Ironically, the conservative's cliché is accurate. Government is treating its fiscal affairs just like the American family treats theirs -- going into debt by pledging tomorrow's income for today's purchases.
The conservative Bush administration is spending more than the liberal Carter and Clinton administrations. The Bush administration's recent estimate of a $450 billion deficit this fiscal year is $151 billion higher than previous estimates. The deficit will be made up borrowing money. The largest buyer of American debt so far is the Chinese government.
Nor is the Republican penchant for borrowing to avoid raising taxes limited to the Bush administration. In Oregon, short-term, unsecured borrowing has ballooned by more than $1.3 billion since the Republicans took control of the Oregon Legislature.

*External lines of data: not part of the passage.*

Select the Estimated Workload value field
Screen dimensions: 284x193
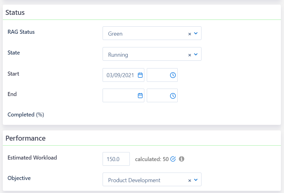(116, 159)
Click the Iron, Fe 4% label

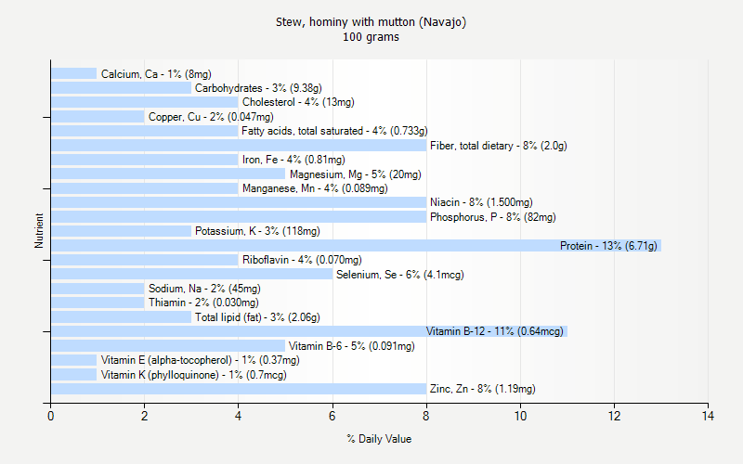point(287,160)
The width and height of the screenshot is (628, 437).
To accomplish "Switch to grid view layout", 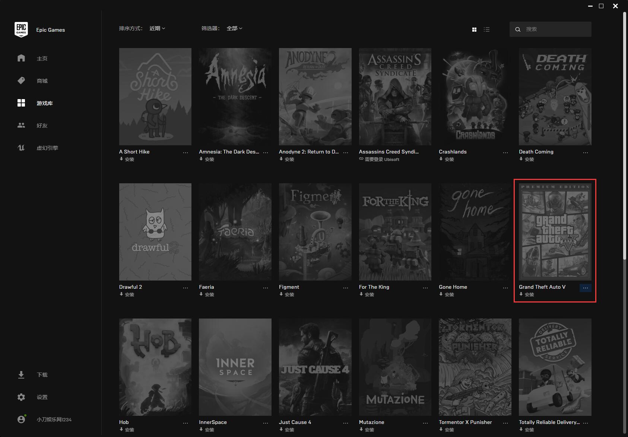I will (474, 29).
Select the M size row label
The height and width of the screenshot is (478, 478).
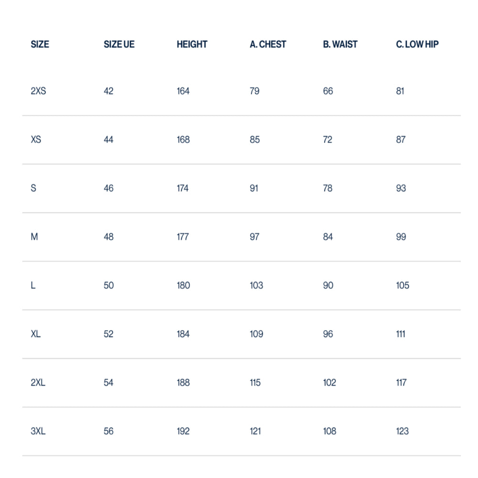[34, 237]
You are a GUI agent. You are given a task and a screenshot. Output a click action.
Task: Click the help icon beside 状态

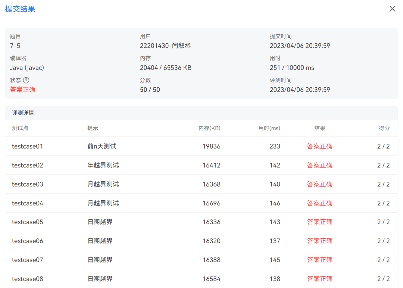(x=26, y=80)

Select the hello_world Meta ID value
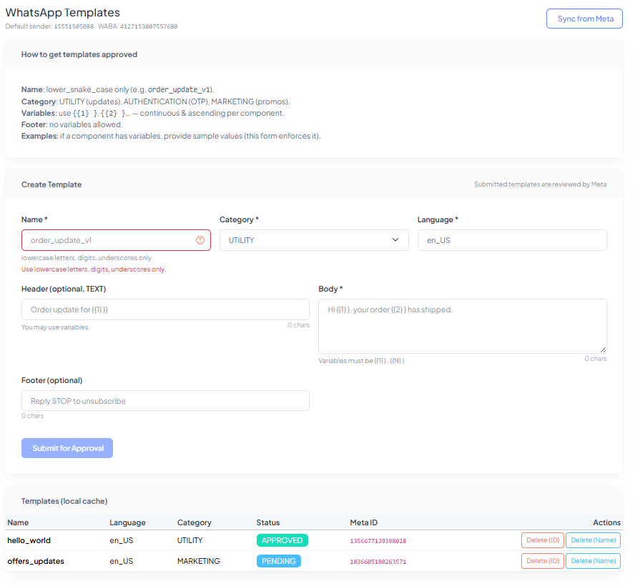(378, 541)
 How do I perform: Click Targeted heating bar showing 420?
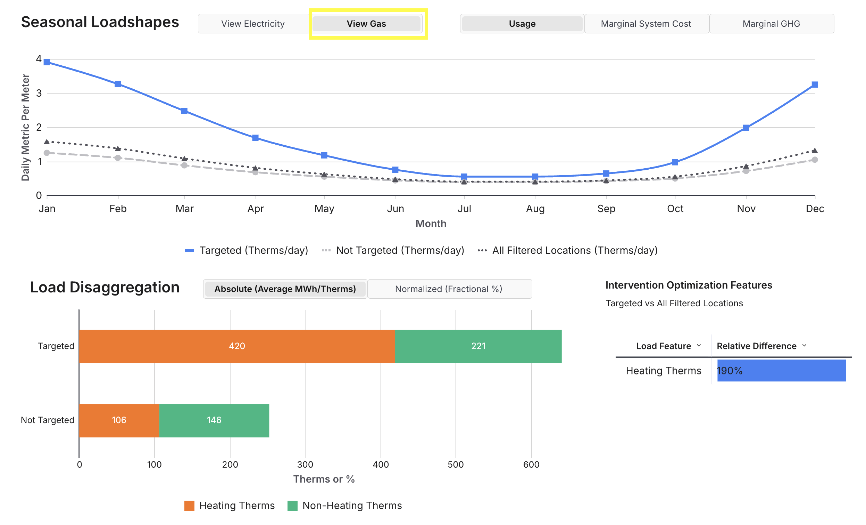(237, 346)
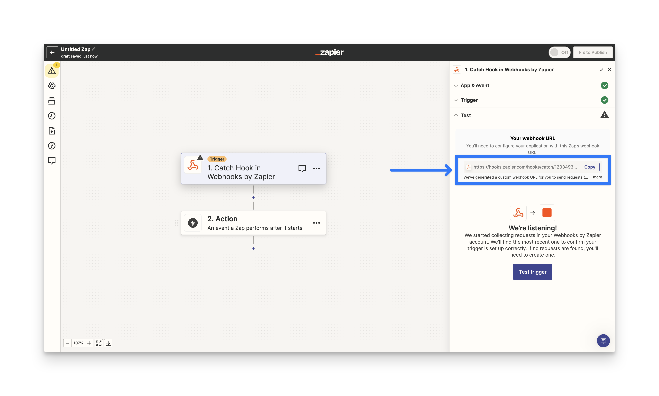Screen dimensions: 659x396
Task: Click the fit-to-view canvas icon
Action: [99, 343]
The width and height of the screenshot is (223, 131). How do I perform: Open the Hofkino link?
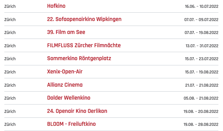[x=56, y=6]
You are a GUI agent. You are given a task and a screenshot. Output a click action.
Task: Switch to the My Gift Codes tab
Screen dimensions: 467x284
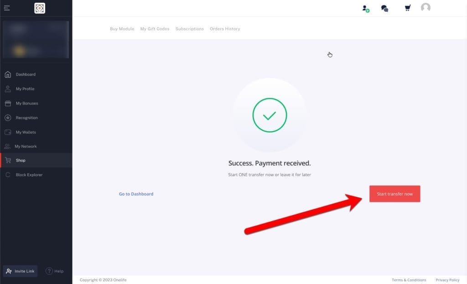(155, 29)
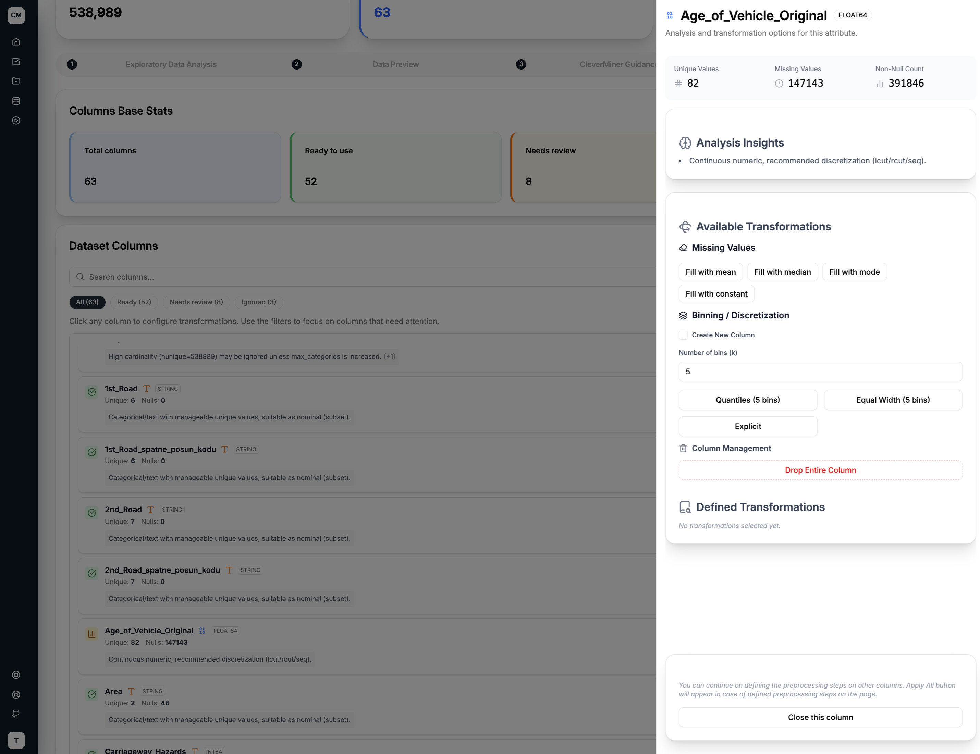Select the Ready (52) filter chip
This screenshot has height=754, width=980.
coord(134,302)
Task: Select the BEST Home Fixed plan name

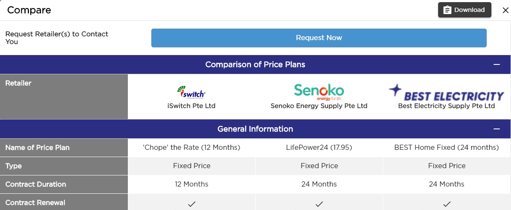Action: [447, 147]
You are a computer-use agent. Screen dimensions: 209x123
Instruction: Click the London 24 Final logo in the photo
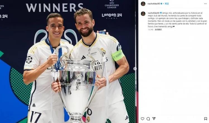tap(112, 16)

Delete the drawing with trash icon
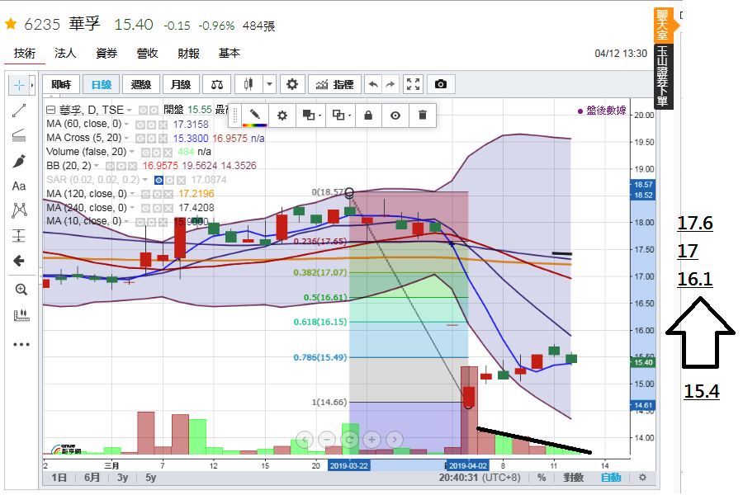[423, 116]
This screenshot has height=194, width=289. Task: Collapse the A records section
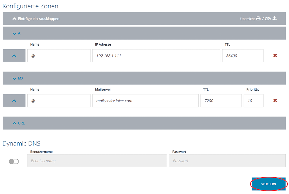pyautogui.click(x=16, y=33)
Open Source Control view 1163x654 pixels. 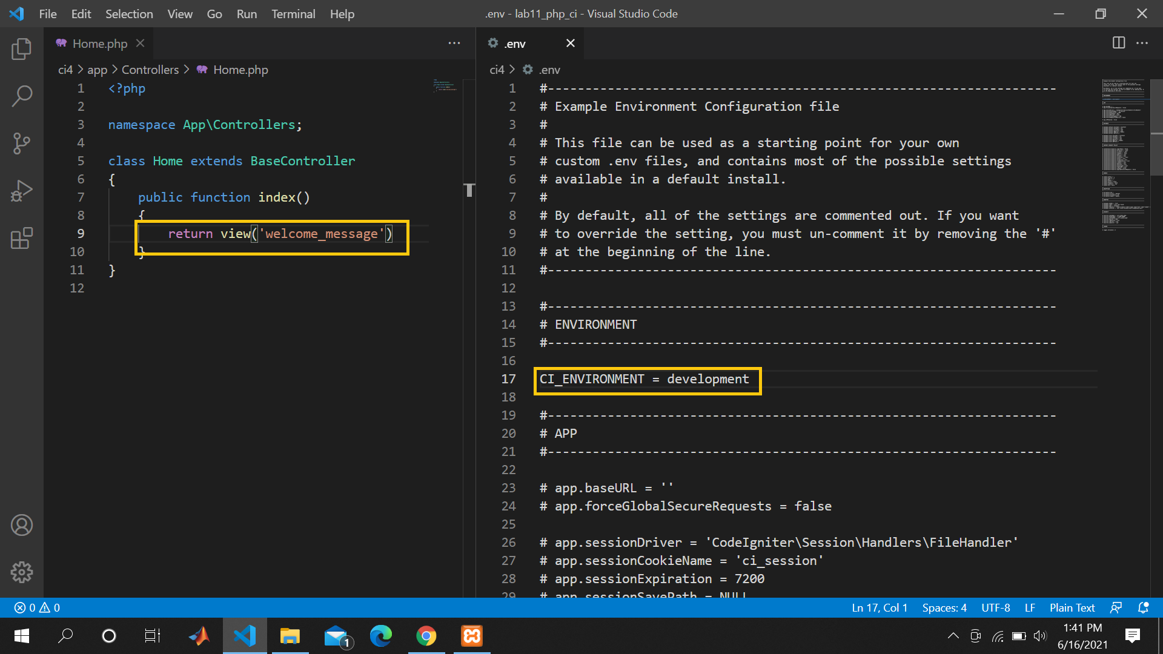(22, 144)
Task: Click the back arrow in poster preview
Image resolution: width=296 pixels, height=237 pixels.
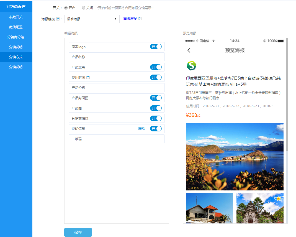Action: point(189,50)
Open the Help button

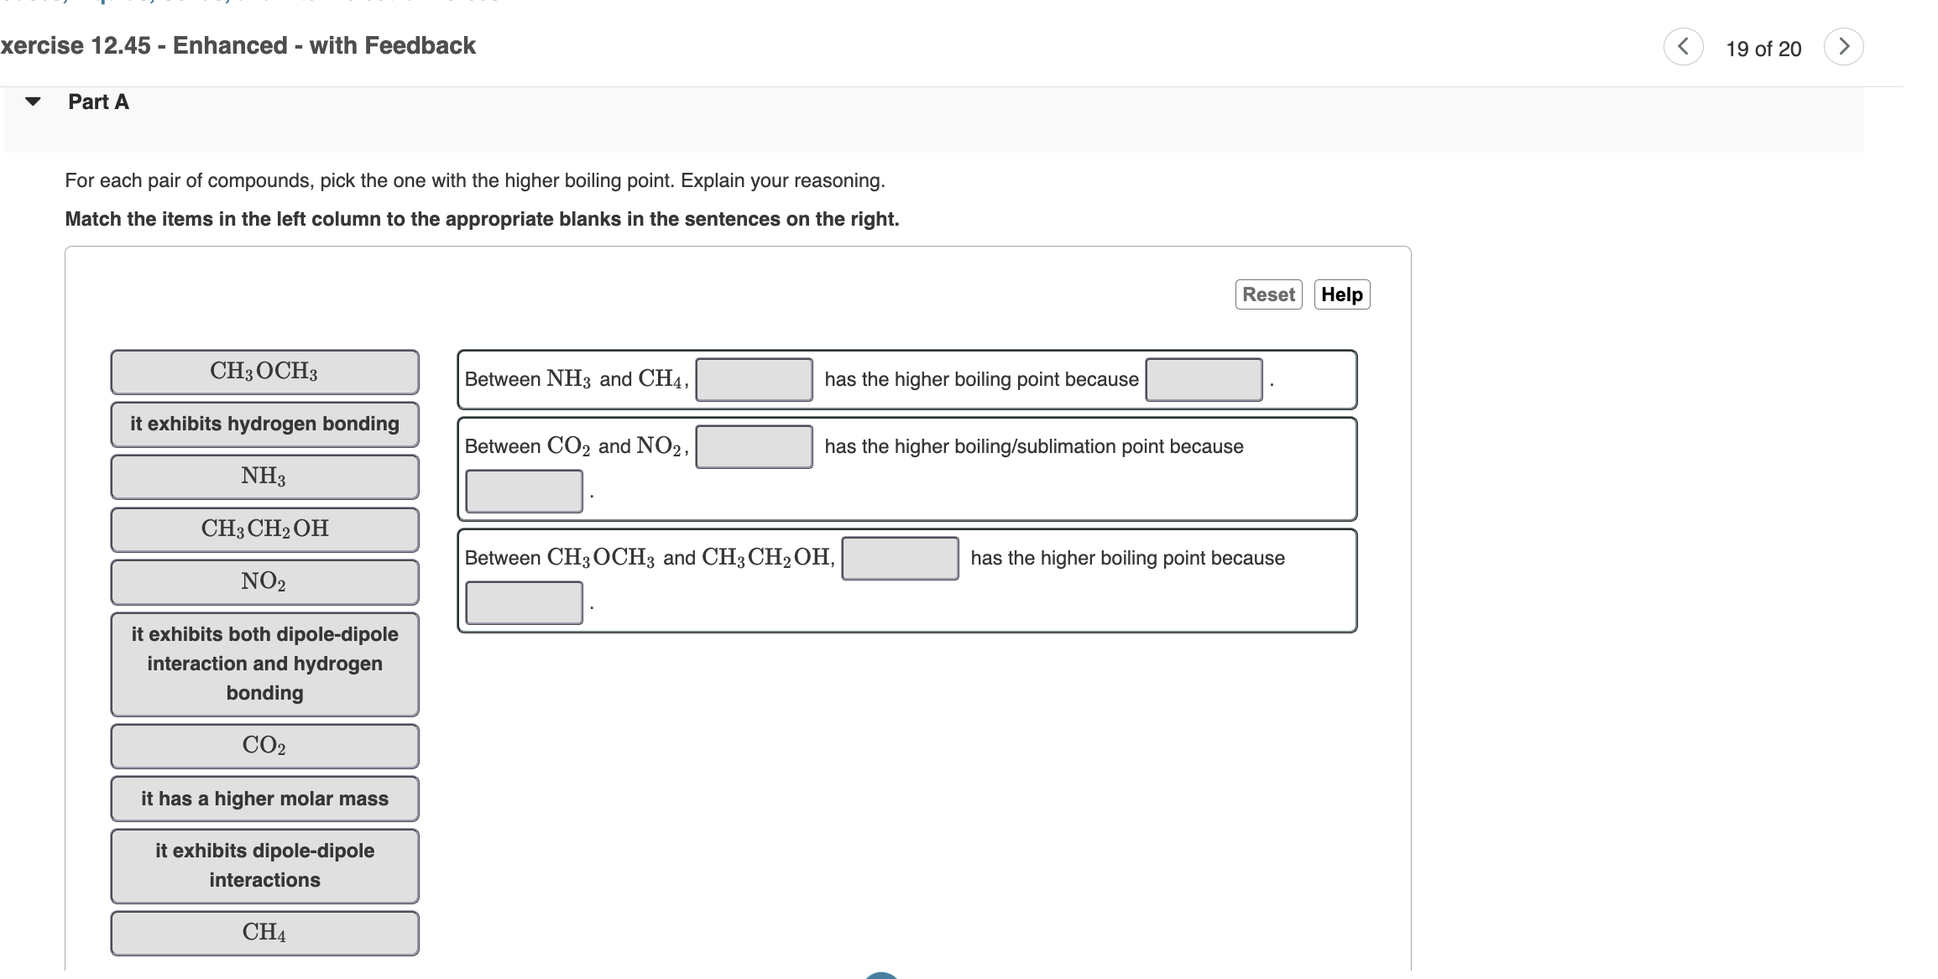(1341, 294)
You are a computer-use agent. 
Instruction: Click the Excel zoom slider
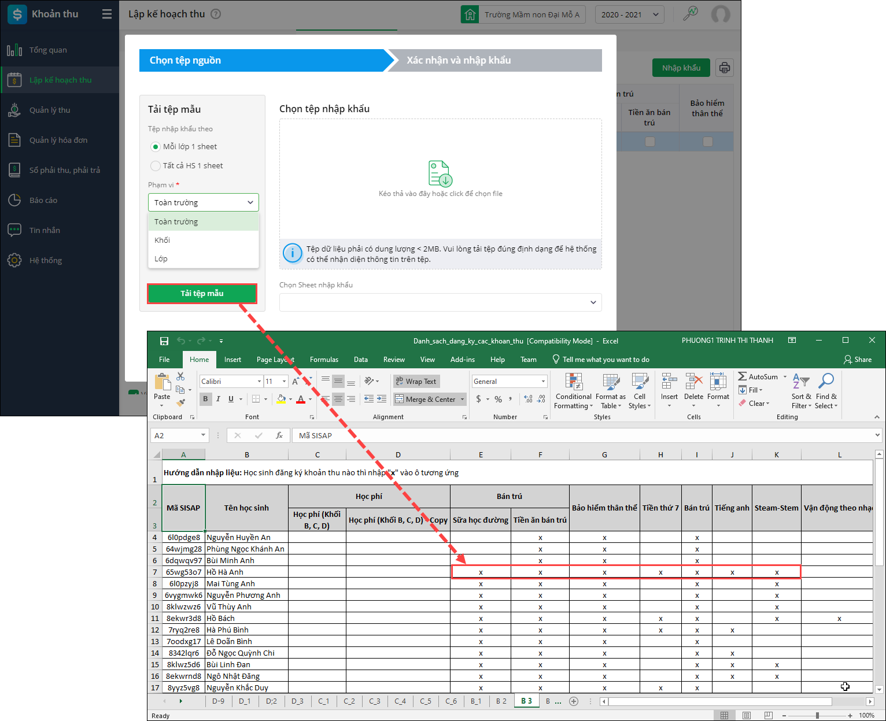pyautogui.click(x=817, y=715)
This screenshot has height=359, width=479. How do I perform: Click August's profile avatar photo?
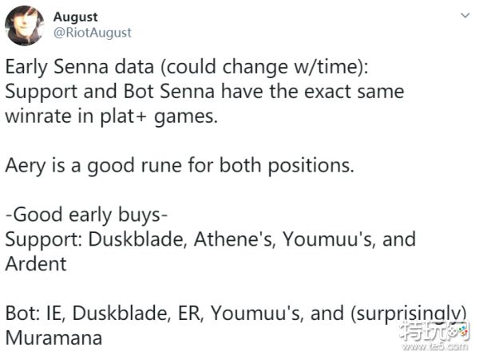tap(26, 26)
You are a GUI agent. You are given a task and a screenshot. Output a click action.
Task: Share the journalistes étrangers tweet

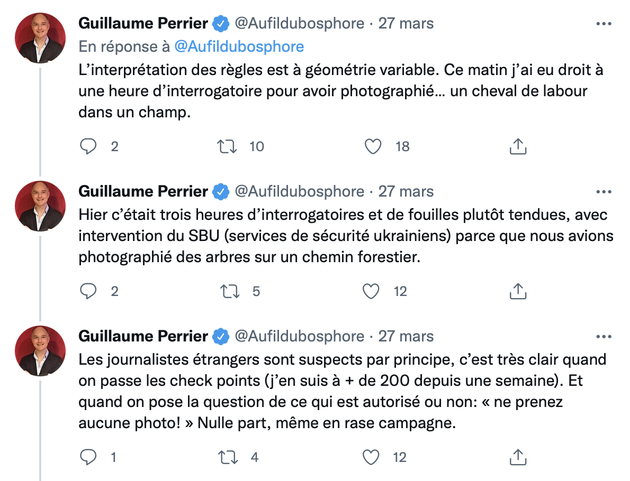[518, 457]
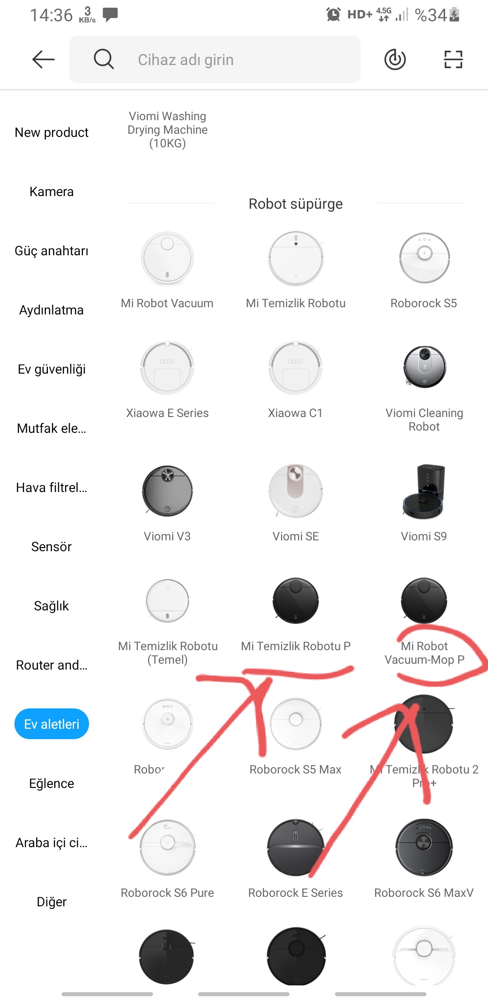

Since the early 1990s, the State of Oregon has sold about $856 million in "Certificates of Participation." This is a form of bonded debt that does not require voter approval because it simply pledges future tax receipts to pay off the bonds. Two-thirds of the $856 million was spent to buy land and build prisons to house the felons convicted under Measure 11 -- Kevin Mannix' minimum-sentencing initiative approved by voters in 1994. The remaining third of the money was spent on capital investments like a crime lab for the State Police, computer systems for state agencies and an underground parking lot at the State Capitol.
After the defeat of Measure 28 in January 2003, the State Economist told the Legislature it not have enough cash to pay its bills through the end of the budget period that ended in June, 2003. The Republican leadership plugged the hole by ordering State Treasurer Randall Edwards to issue $450 million in "Oregon Appropriation Bonds" to pay for the state's remaining operating expenses. Borrowing was apparently the Republicans' "Secret Plan." The collateral for these 10-year bonds is nothing more than a promise to pay them off from future General Fund income tax revenues. The interest for plugging the deficit in the last budget period is $120 million over the next decade. The money is gone -- spent on operating costs. Edwards, a Democrat, is quietly telling the Republican leadership that if Measure 30 fails this February, the markets will brand Oregon as fiscally irresponsible if it borrows again to plug this budget period's deficit.
During the same period the Republican legislative leadership borrowed more than $1.3 billion dollars, it cooked the state's books pretending there was a budget "surplus" justifying "kicker" income tax refunds. During the period the Republicans have controlled the Legislature, they have refunded $1.1 billion in personal income taxes and $370 million in corporate income taxes -- for a total of about $1.3 billion. The interest cost of this partisan shell game is more than $300 million dollars over the next 20 years.
Rep. Miller may not have been a ringleader in this fiscal legerdemain, but as co-chair of the budget-writing Ways and Means Committee he is unarguably an accomplice.
Oregon did not need new taxes or even tax reform. It just needed to keep the all tax money it collected over the last decade. If the Legislature had not "refunded" the fake "surplus," the state budget would be balanced today without much of the borrowing.
Lack of a balanced budget, increased short-term borrowing and fear of initiative petitions increasing spending while other initiatives limit revenues caused three bond rating agencies to reduce Oregon's credit rating within the last few months, effectively raising the interest rate on future Oregon bonds.
Confidence of the markets can only be restored by paying Oregon's bills when due. The passage of Measure 30 would be only the first step in rescuing Oregon from the Republican leadership's fiscal malpractice.